Only a partial answer, starting with the disclaimer that it does not apply when the base is the total space of a vector bundle on a projective curve.
''If $X$ is a Stein manifold of dimension $2$, then each holomorphic vector bundle $V \to X$ of rank $r >1$ has a trivial one-dimensional subbundle''. In particular, it fits into a short exact sequence.

Proof: $X$ contains a $2$-dimensional CW-complex $K \subset X$ as a deformation retract. A generic (smooth) section of $V$ has a zero set of real dimension $4-2r < 2$, and moreover the zero set does not meet $K$ for dimensional reasons and by transversality. So $V|_K$ has a trivial complex line bundle as subbundle.

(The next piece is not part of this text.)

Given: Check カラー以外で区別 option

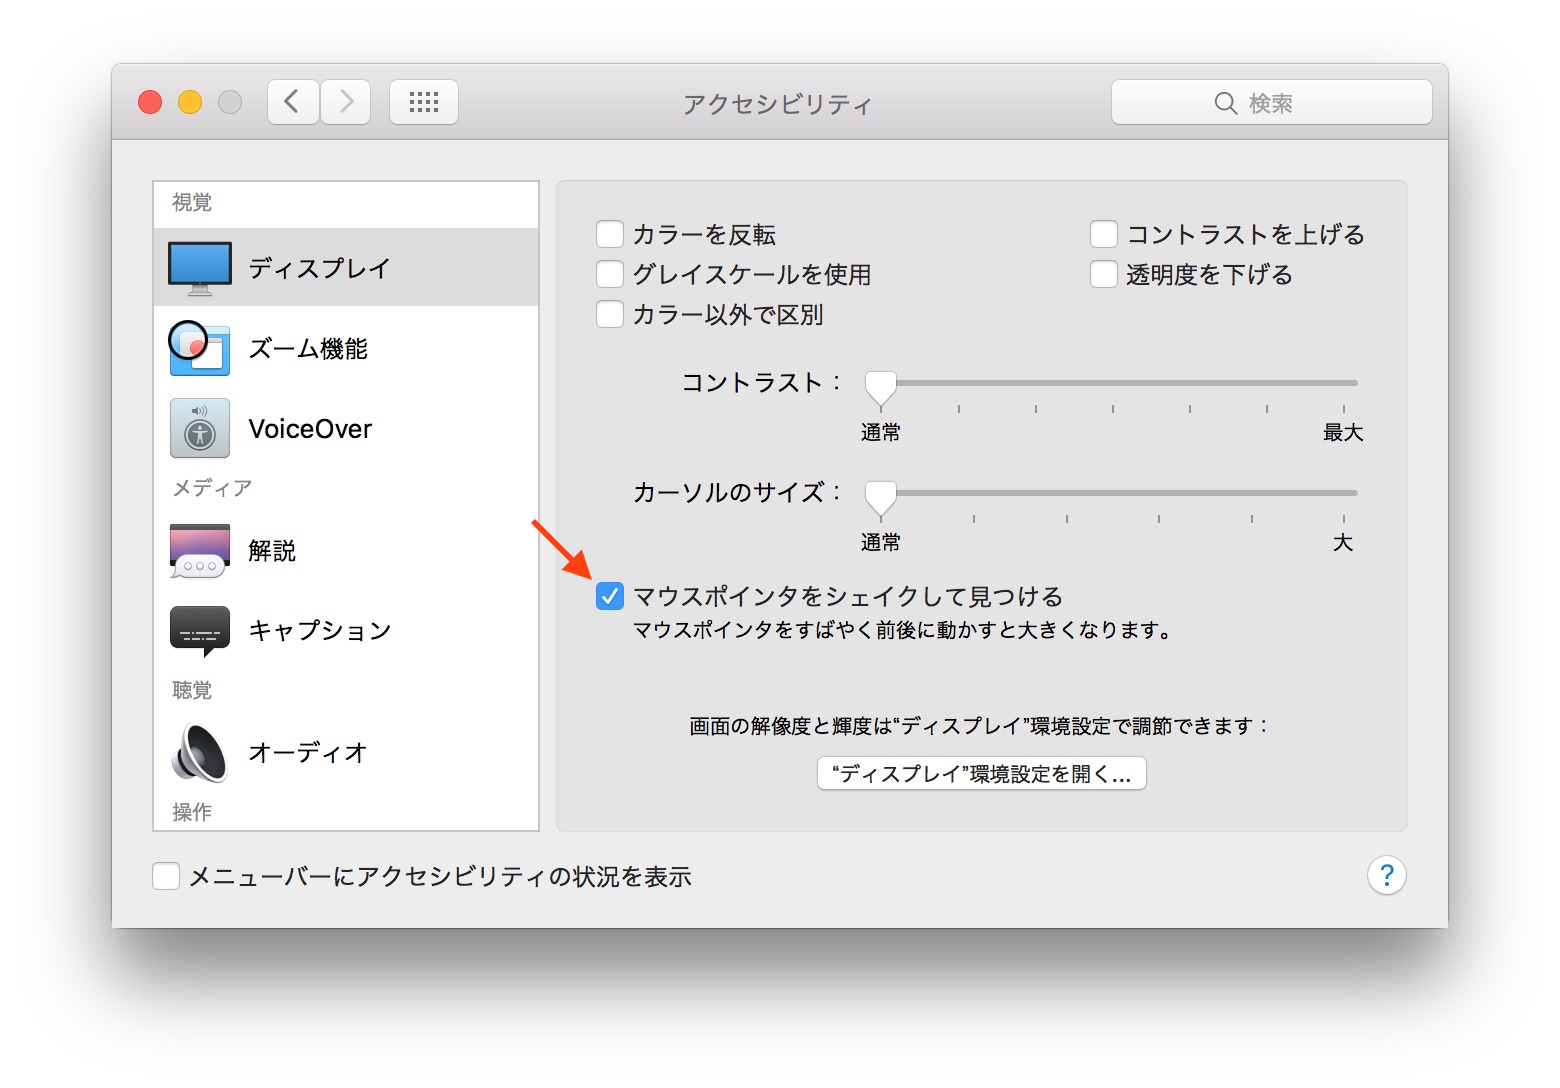Looking at the screenshot, I should click(x=610, y=314).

By homotopy invariance of vector bundles, this shows that $V$ has a trivial smooth subbundle. Now study the holomorphic fibre bundle $Mon(\mathbb{C};V)\to X$ (a point over $x $ is a complex linear monomorphism $\mathbb{C} \to V_x$). The fibre is the complex homogeneous space $Mon(\mathbb{C};\mathbb{C}^r)$, which is the quotient of $GL_r (\mathbb{C})$ by the stabilizer subgroup $G$ of the action of $GL_r (\mathbb{C})$ on $\mathbb{C}^{r} \setminus 0$.

The first paragraph says that there is a global smooth section $X \to Mon(\mathbb{C};V)$. Finding a holomorphic subbundle is the same as finding a holomorphic section.

Grauerts theorem (''Analytische Faserungen \"uber holomorph-vollst\"andigen R\"aumen'') says that for bundles of the above type over Stein manifolds, each smooth section is homotopic to a holomorphic section.